Protein variants may affect therapeutic efficacy
Most of the encoded proteins among the sgRNA variants from these clinical samples were full-length proteins. The least affected were ORF6 and envelope protein, predicted to encode wildtype full-length protein in over 90%. However, the most common variants of the spike and of ORF3a proteins were those with the now globally dominant D614G mutation, and the Q57H mutation, which has increased in proportion since February 2020.
As a result of such sgRNA variants, five types of encoded proteins were found; namely, wildtype annotated proteins, annotated proteins with substituted amino acids, annotated truncated proteins, annotated proteins with C-terminal extensions, and new peptides.

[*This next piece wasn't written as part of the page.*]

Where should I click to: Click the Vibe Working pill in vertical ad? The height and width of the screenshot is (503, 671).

Among the truncated protein products, 56% and 41% of the spike and N proteins were included. When annotated, the researchers found that, surprisingly, over 40% of the truncated spike and N proteins lacked the receptor-binding domain (RBD) and RNA-binding, respectively. The loss of these protein domains would prevent viral entry into the host cell, and virus transcription and assembly, respectively.

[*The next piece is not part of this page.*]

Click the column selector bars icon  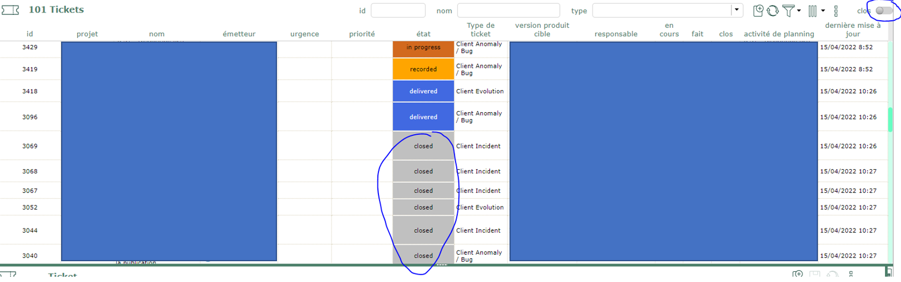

Since the spike and N proteins are major targets for developing vaccines, therapeutic antibodies and antiviral drugs, their loss or functional truncation could have serious implications on the efficacy of such strategies.
What are the implications?
The researchers found that viral genomes from asymptomatic and symptomatic infections contain distinct arrays of deletions. Each deletion array is preferentially and reliably linked to one of these presentations only. This suggests that sgRNA profiles are significantly linked to the clinical features of the infection.
A closer examination of the predicted viral proteomes, using full-length viral transcripts as the base, showed that SARS-CoV-2 is undergoing significant and rapid change.
With asymptomatic infection, there is a relative reduction in sgRNA production, indicating repression of viral transcription independent of the viral load. As such, sgRNA characterization of PCR-positive samples could help distinguish those with active replication from others.
Notably, the sgRNA/gRNA ratio bears a strong correlation with clinical symptoms. As such, “RT-qPCR based assays to quantitatively evaluate the relative abundance of sgRNAs may be a predictive measure of the clinical severity of COVID-19 symptoms.” This could help allocate healthcare resources where urgently required in scenarios where they are under intense pressure due to spiking cases and mortality rates.
*Important notice: bioRxiv publishes preliminary scientific reports that are not peer-reviewed and, therefore, should not be regarded as conclusive, guide clinical practice/health-related behavior, or treated as established information.